Reportage sur Stéphan Graff, l'artiste du recycling
Date : 2000 - Magazine 02 - Artistes
Pour démarrer une oeuvre, certains artistes placent sur leur chevalet une toile immaculée, préparent une tasse de thé puis sélectionnent une sonate de Mozart. Stéphan Graff quant à lui, jette une télé du deuxième étage, se précipite marteau en main sur les débris et branche la techno... portrait d'un artiste qui s'éclate.
Thérapie à l'américaine
Stéphan Graff s'est découvert une passion pour l'art du recycling alors qu'il vivait aux états-Unis. Là bas, ses amis avaient l'habitude d'organiser des "smashing party*" (traduisez "fête fracassante") pour briser l'ennui et donner du relief à leurs soirées.
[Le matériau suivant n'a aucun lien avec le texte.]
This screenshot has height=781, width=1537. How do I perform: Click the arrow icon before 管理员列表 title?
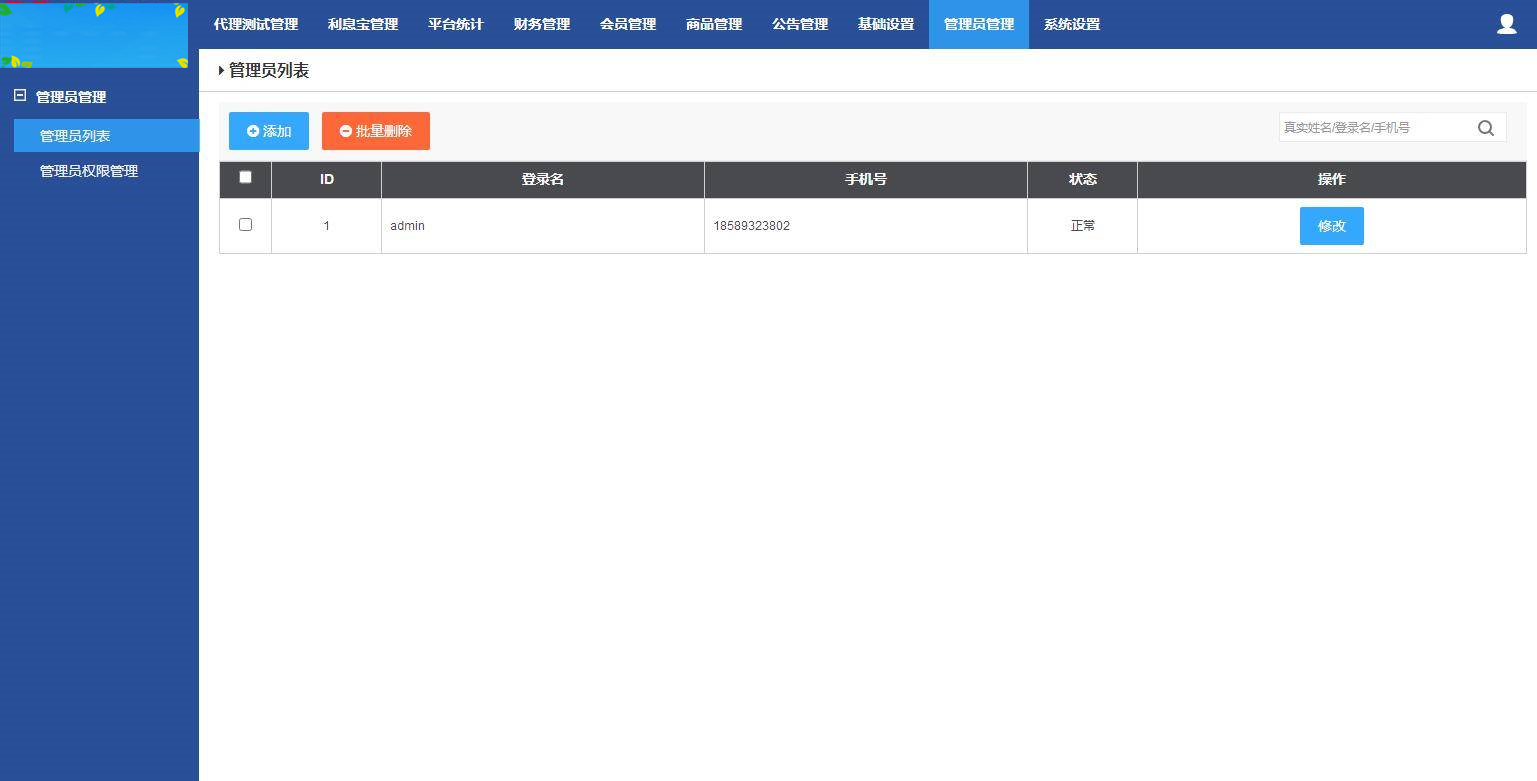pyautogui.click(x=221, y=70)
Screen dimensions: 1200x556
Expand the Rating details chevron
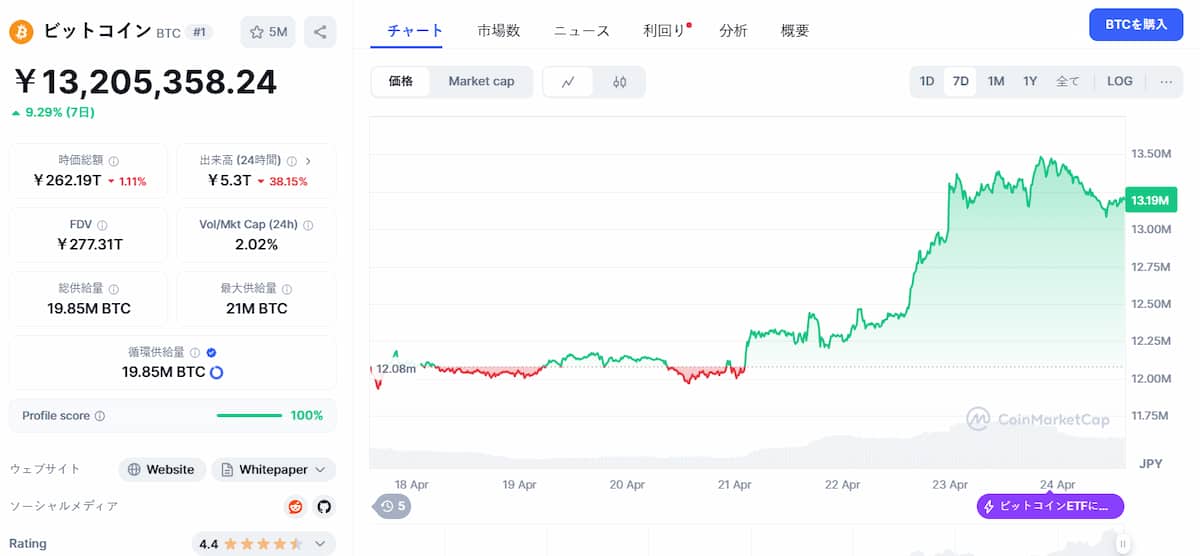[x=320, y=544]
Pour ces enfants du pop art, le jeu consistait à réunir un maximum d'appareils domestiques en bout de course, puis à les exploser à coups de marteaux ou de battes de base-ball. Les jeunes filles sages et les garçons timides se muaient ainsi, le temps d'un verre brisé, en de véritables barbares enragés, sans foi ni Surmoi, ajoutant ainsi au divertissement un zeste de thérapie, car aux états-Unis le défoulement bien canalisé est reconnu d'utilité publique.
L'art en liberté
En observant de près les entrailles des ordinateurs, des sèches cheveux, des ventilateurs et autres grille-pain, Stéphan Graff s'est soudain pris d'affection pour tous ces composants invisibles si riches en formes et en couleurs. Notre français, maître d'hôtel dans le civil, s'est mis ainsi à créer des scènes de vie, et des villes futuristes en collant sur des panneaux des bouts de circuits imprimés, des disques durs éventrés et des réseaux de câbles entortillés. La première intention de Stéphan n'était pas de créer des oeuvres d'art. Mais devant le succès rencontré par ses créations, l'artiste improvisé s'est mis à travailler de plus en plus souvent et sur des formats de plus en plus grands, en conservant cependant la même idée fixe: d'abord se faire plaisir.
L'atelier sauvage
Pour réaliser ces oeuvres de récup'Art, Stéphan n'hésite pas à mélanger tous les matériaux et à combiner toutes les techniques. Pour ses maquettes de villes, il utilise des palettes de Pepsi. Pour les petits formats, une porte de placard ou un cadre de télé font aussi bien l'affaire. Après le collage des composants électroniques, Stéphan peint directement sur le support et les pièces pour représenter: des routes, des lacs, des fontaines ou des décors de nature improbables. Pour réaliser des effets de matière particuliers, Stéphan prépare le support avec du gesso, ou de la colle à bois enduite de sciure ou de limaille de fer.
Des oeuvres meublantes
Par un paradoxal retour de destin, les appareils sacrifiés lors des smashing-party retrouvent dans les mains de Stéphan une vie domestique. L'artiste réalise en effet des tables basses, des lampes, des étagères ou des petits meubles qui associent l'humour, le fantastique... et l'utile !
Supports improvisés
Ce goût pour l'expérimentation et le détournement d'objet a donné à Stéphan l'envie de peindre sur tous types de supports. Il réalise ainsi des toiles sur du feutre de billard (enduit de gesso) sur du Plexiglas, des rideaux de douche ou encore des supports métalliques.